• [Task a]:
Copy the stretch of the Ralph Keyes biography from "Keyes is a frequent" through "and educational groups.".

Ralph Keyes (born 1945) is an American author.[1] [2] His 16 books[3] include Is There Life After High School?,[4] The Courage to Write,[5] [6] and The Post-Truth Era.[7] [8] That 2004 book illustrated Keyes’s anticipation of social trends in his writing.
Keyes’s books have dealt with topics in popular culture such as risk-taking, time pressure, loneliness, honesty, and human height. More recently he has turned to language: researching quotations, words, and expressions.“Nice Guys Finish Seventh” and The Quote Verifier explore the actual sources of familiar quotations. I Love It When You Talk Retro is about common words and phrases that are based on past events. His most recent book is Euphemania: Our Love Affair with Euphemisms. (The British edition is titled Unmentionables: From Family Jewels to Friendly Fire, What We Say Instead of What We Mean.)
Keyes has also written numerous articles for publications ranging from GQ to Good Housekeeping. An article he co-authored in 2002 won the McKinsey Award for Best Article of the Year in The Harvard Business Review.
Keyes is a frequent guest on NPR shows such as All Things Considered, Talk of the Nation, and On the Media; and has appeared on The Tonight Show, 20/20, and The Oprah Winfrey Show on television. He also speaks to professional, corporate and educational groups.
After graduating from Antioch College in 1967, Keyes did graduate work at the London School of Economics and Political Science. From 1968 to 1970 he worked as an assistant to Bill Moyers, then the publisher of Long Island’s Newsday. For the following decade he was a Fellow of the Center for Studies of the Person in La Jolla, California, then did freelance writing and speaking in the Philadelphia area.

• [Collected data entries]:
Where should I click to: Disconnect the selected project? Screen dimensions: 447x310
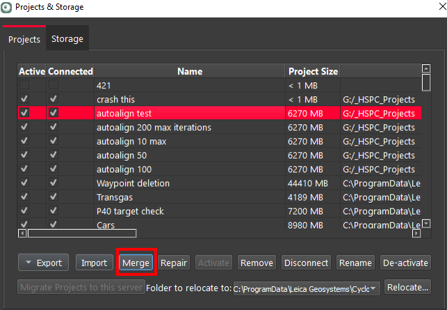(x=306, y=263)
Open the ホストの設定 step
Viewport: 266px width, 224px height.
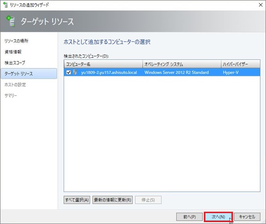click(15, 84)
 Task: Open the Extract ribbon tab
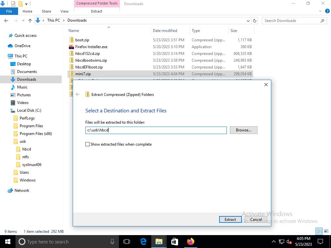(97, 11)
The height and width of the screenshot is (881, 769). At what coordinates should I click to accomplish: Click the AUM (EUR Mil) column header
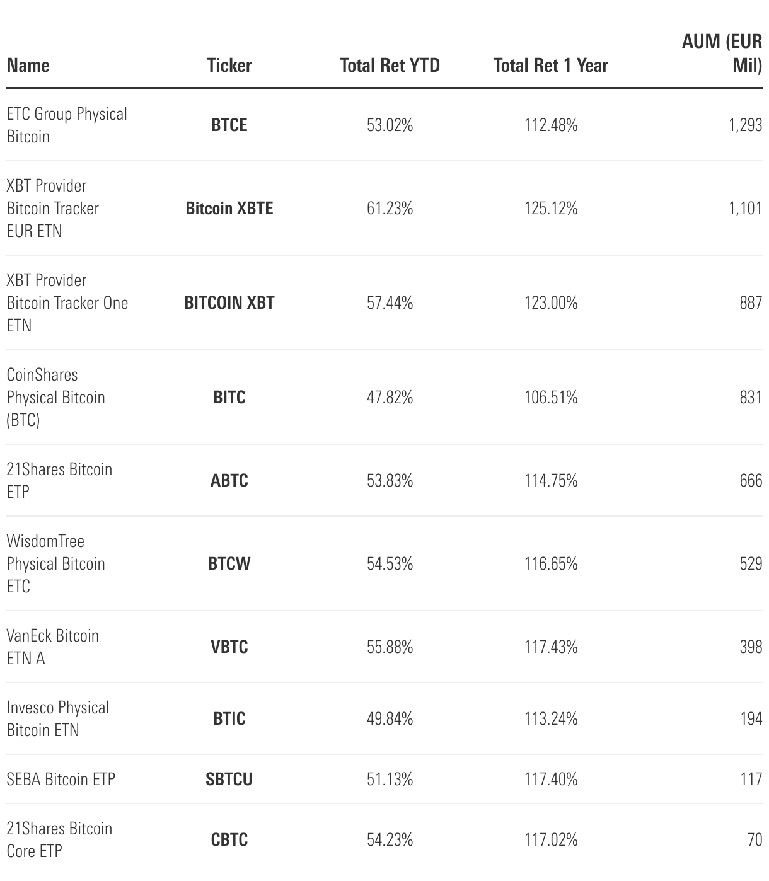pos(722,54)
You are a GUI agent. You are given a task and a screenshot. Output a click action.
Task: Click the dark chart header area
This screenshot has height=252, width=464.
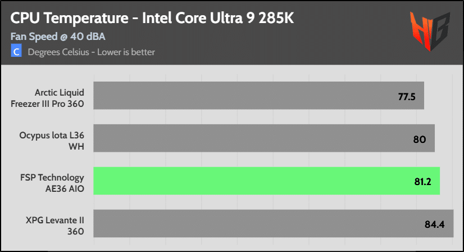(x=232, y=33)
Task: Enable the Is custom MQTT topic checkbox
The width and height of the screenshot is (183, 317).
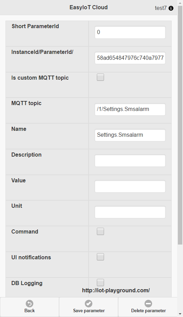Action: [100, 77]
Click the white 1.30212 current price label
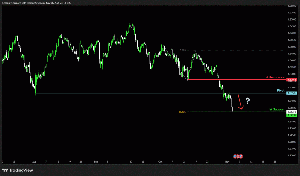Viewport: 300px width, 176px height. [292, 112]
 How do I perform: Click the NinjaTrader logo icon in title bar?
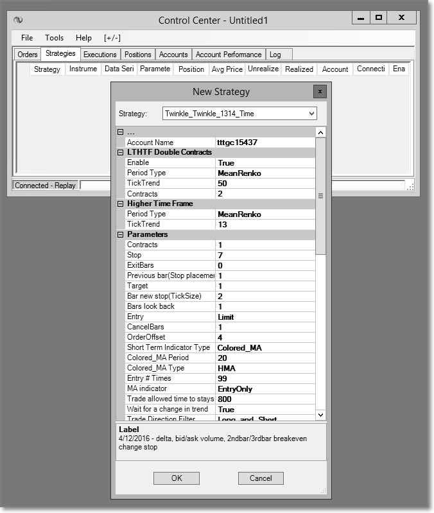[18, 21]
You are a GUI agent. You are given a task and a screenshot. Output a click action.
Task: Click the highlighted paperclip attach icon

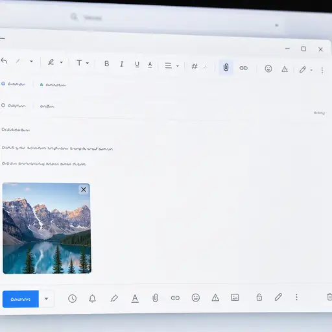(226, 67)
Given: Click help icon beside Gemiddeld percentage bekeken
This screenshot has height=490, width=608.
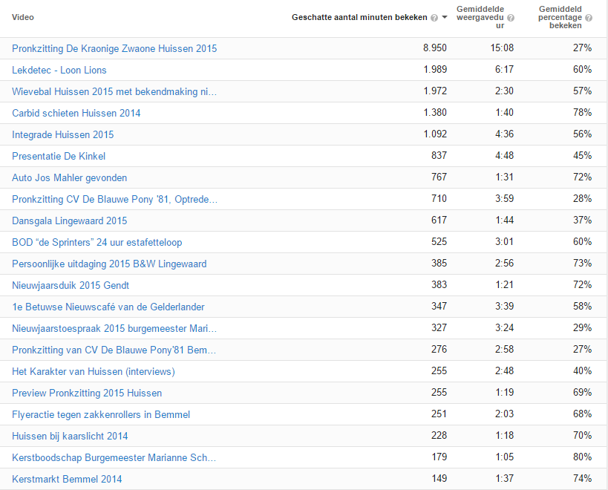Looking at the screenshot, I should pos(588,17).
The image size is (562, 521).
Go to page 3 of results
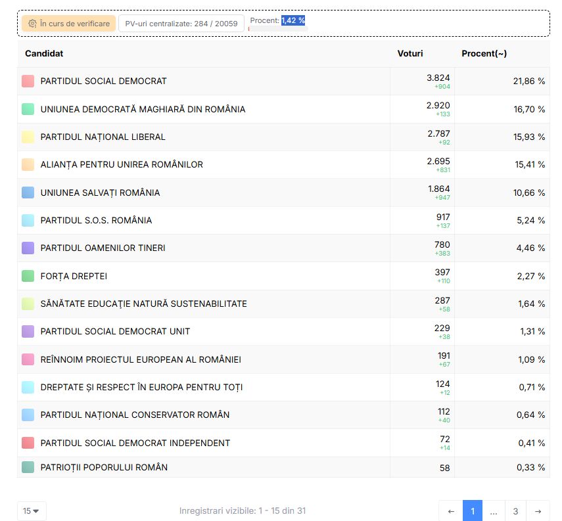[x=515, y=511]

• [Task b]:
In the records, take the stretch from the line containing "Open the ホストの設定 step" through the line containing "(x=232, y=33)" and switch "header" to "heading", leaving everything else unchanged. Return only those lines, without the pictures.

• [Task solution a]:
Keyes is a frequent guest on NPR shows such as All Things Considered, Talk of the Nation, and On the Media; and has appeared on The Tonight Show, 20/20, and The Oprah Winfrey Show on television. He also speaks to professional, corporate and educational groups.

• [Task solution b]:
Open the ホストの設定 step
Viewport: 266px width, 224px height.
click(15, 84)
 Task: Open the Extract ribbon tab
(97, 11)
The height and width of the screenshot is (881, 769). At what coordinates should I click to accomplish: Click the AUM (EUR Mil) column heading
pos(722,54)
You are a GUI agent. You are given a task and a screenshot. Output a click action.
Task: Click the dark chart heading area
This screenshot has height=252, width=464.
(x=232, y=33)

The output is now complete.